閑話 前日譚

これは、まだサラがノイラート家で不遇な扱いを受けていた頃の話。


家族がサラを置いて旅行に行っている間、サラはハンス・リーベルスという男爵のもとを訪れていました。




私が家を出るためには、この方の力が必要なのです。どうしても協力していただかなければ。


この冷酷非道な男爵に。


「一体何の用だ、サラ・ノイラート」


「急な連絡にもかかわらず、お時間をいただきありがとうございます。突然ですが、私と結婚してくれませんか?男爵が、結婚の話を全てお断りしているというのは知っています。ですが、私なら研究のお手伝いが出来ます。これは私の研究をまとめたノートです」


男爵に持ってきたノートを差し出しました。私が独学で研究した薬学に関する論文です。


サラは将来ティナに邪魔されずに生きていくために、様々な分野の学問を学んでいたのです。


「……これは、本当に君が?」


「はい。あの、どうかお役に立ってみせますので、傍においてください。一年だけでも構いません。どうかお願いします」


男爵の鋭いまなざしに見つめられて、サラの声が震えました。


無茶なお願いですが、どうにか受け入れてもらわなくては。でなければ、私はあの家族と一緒に地獄行きなのですから。
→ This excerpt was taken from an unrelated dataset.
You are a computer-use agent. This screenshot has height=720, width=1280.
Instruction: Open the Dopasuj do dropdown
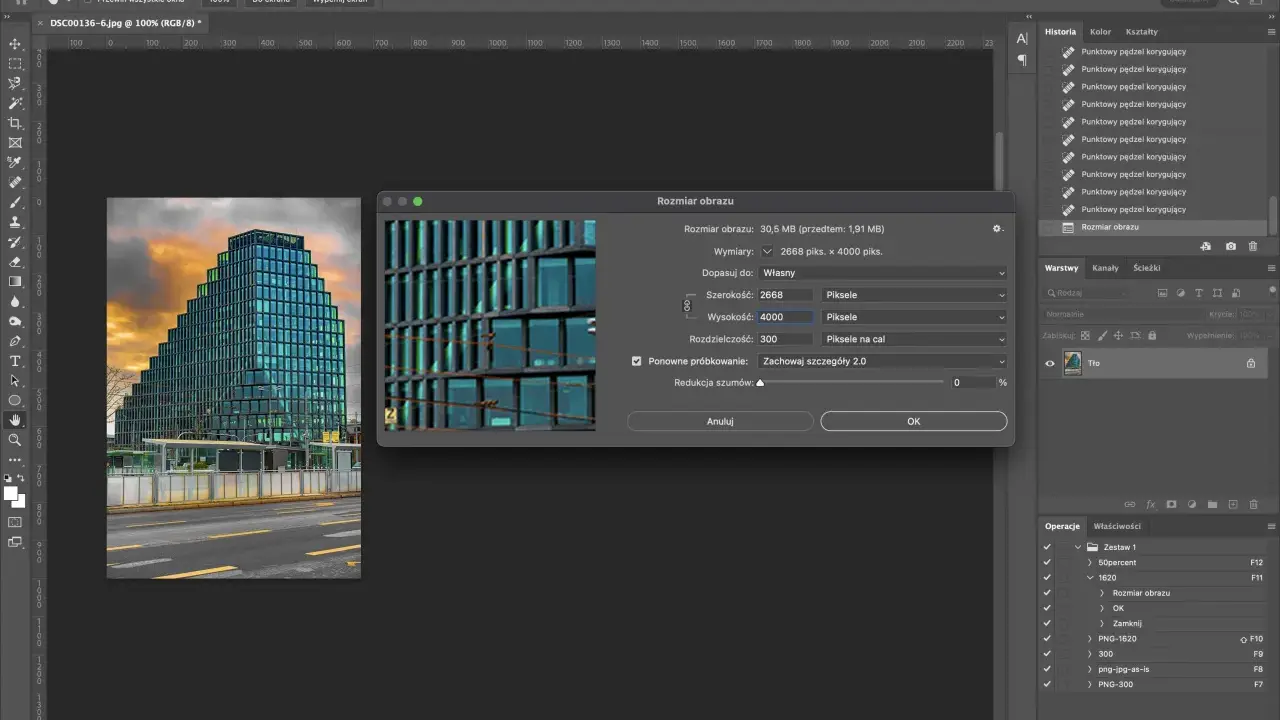coord(883,272)
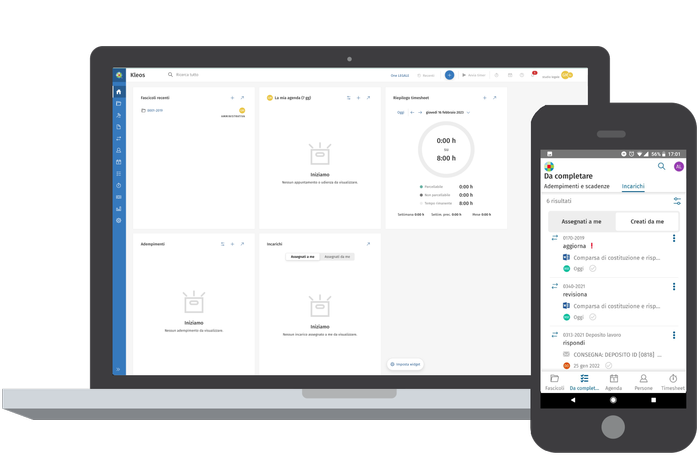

「君の能力は認めよう。だが僕は男爵だ。なぜ伯爵家の君が僕との結婚を望む?」


「それは……」


至極真っ当な疑問に、返す言葉もありません。なぜって、家を出るために必要な人物だからです……。他の貴族とのしがらみが少なく、ティナが奪いそうもなく、かつ私と早急に結婚してくれそうな方だからです、なんて言えません。




「何か事情がありそうだな。話してみなさい」


男爵は、冷酷非道とはかけ離れた優しい声で私に問いかけてきました。その優しい声に誘われるように、私は家族のこと、今後の計画のことを洗いざらい話してしまったのです。私って思っていたより口が軽いようです……。


「……それで、妹に奪われないものを持ちたいと思ったんです。あの子が全てを奪っても、知識だけは奪われませんから」


「そうか……」


男爵はそう言ったきり、黙り込んでしまいました。引かれてしまったようです。これ以上、男爵を困らせる訳にはいきませんね。諦めて帰りましょう。帰って別の方法を考えましょう。他にも何か方法があるはずです。


帰ろうと立ち上がると、男爵は私を引き留めました。


「そうだな。知識はだれにも奪われない。サラ、君が本当に良ければ、結婚しよう。そして君の計画に手を貸そう。その代わり、僕の研究を手伝ってくれ」


え?今、結婚しようって言いました?手を貸してくれるって?


「良いのですか?」


「あぁ、だからもう少し詳しく、計画について教えてくれ」




こうして私は、出会ったばかりのハンスと結婚の約束を交わしたのです。